Le visionnaire semble se perdre dans ses pensées, tandis qu’un nuage de particules s’éloigne en s’étiolant de sa bouche entre-ouverte. Au même moment, une nouvelle vaguelette unique vient frapper le bord du bassin.
— Et qui serait ?
— La Terre ! s’exclame le visionnaire.
— Elego… gronde Hiber qui n’oublie pas la raison de sa présence tout au fond de la cathédrale du culte.
— Keryan, puisque c’est son nom, apparaît peu dans les archives, mais il est tout de même fait mention à plusieurs reprises de ses travaux en robotique avancée et particulièrement d’une interface humain-machine qu’il aurait développée pour les industries portuaires d’Héliopolis et de Sélène. C’était un expert dans son domaine. D’évidence, à cette époque, personne ne lui arrivait à la cheville. Et puis un jour, il a disparu. Plus aucun document à son sujet, pas même son avis de décès sur la fréquence officielle Hertziopolis. Et puis cette mécanique autonome portant sa marque, dans les bras d’un musicien cherchant à fuir le foyer principal de l’humanité.
— Cette foutue radio m’était totalement sortie de l’esprit. C’est comme si cette routine remontait à plusieurs siècles, à plusieurs vies.
— Ce qui est plus ou moins le cas ! dit Elego en adressant à Hiber un clin d’œil maladroit. J’ai donc compulsé sans relâche les médias datés du jour de notre départ. Je voulais savoir. Je voulais comprendre comment tout avait pu autant merder. J’aime bien la musique de Tanto. Je l’écoute encore, parfois.
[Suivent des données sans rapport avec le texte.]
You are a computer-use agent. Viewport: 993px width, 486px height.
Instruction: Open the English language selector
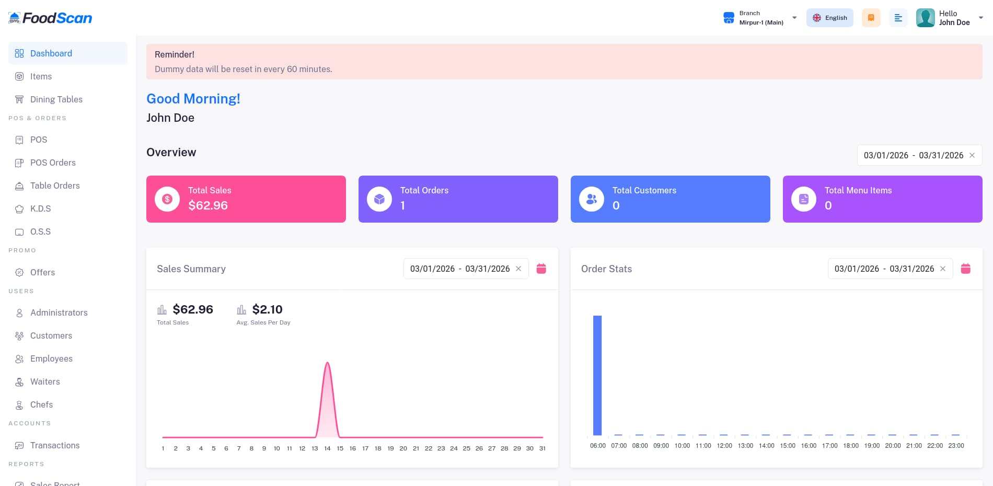coord(830,18)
— J’ai jamais saqué les musiciens, dit l’officier dans un grognement, agacé par ces incessantes digressions.
Le visionnaire Elego agite ses mains diaphanes, les yeux remplis d’une douce malice, d’une ardeur depuis longtemps inhibée. Comme si les bombardements au-dessus de leur tête l’avaient soudainement sorti de sa retraite. Hiber n’est pas certain que cela lui plaise vraiment, d’autant que le propos du visionnaire ne va pas du tout dans la direction escomptée.
— Lorsqu’il a annoncé sur scène son intention de partir à bord du Magellan IV, j’ai d’abord été très emballé. Adolescent, je voulais arborer le même tatouage que lui ! Et puis la capitaine Fiora, bien plus lucide, m’a ouvert les yeux sur ce que cela signifiait. Les fatales distensions qui allaient avoir lieu, le manque à gagner d’avoir échangé nos colons spécialisés contre des techos ordinaires. (Le visionnaire soupire et s’enveloppe de ses bras maigres, comme si la froidure du refuge venait de le mordre.) La suite lui a malheureusement donné raison. Tout est rapidement parti de travers après notre arrivée dans le système de Barnard. Tanto ne s’acclimatait pas. Il était agressif quand on proposait de l’aider. Le jour où nous avons forcé son module et découvert la petite dans sa biostase, j’ai compris sa détresse, et elle est immédiatement devenue mon obsession. Et lorsque la capitaine Fiora a été retrouvée sans vie dans sa cabine… (Il semble se perdre à nouveau, quelques instants, dans les méandres de ses souvenirs.) Suis-moi, il faut que je te montre quelque chose.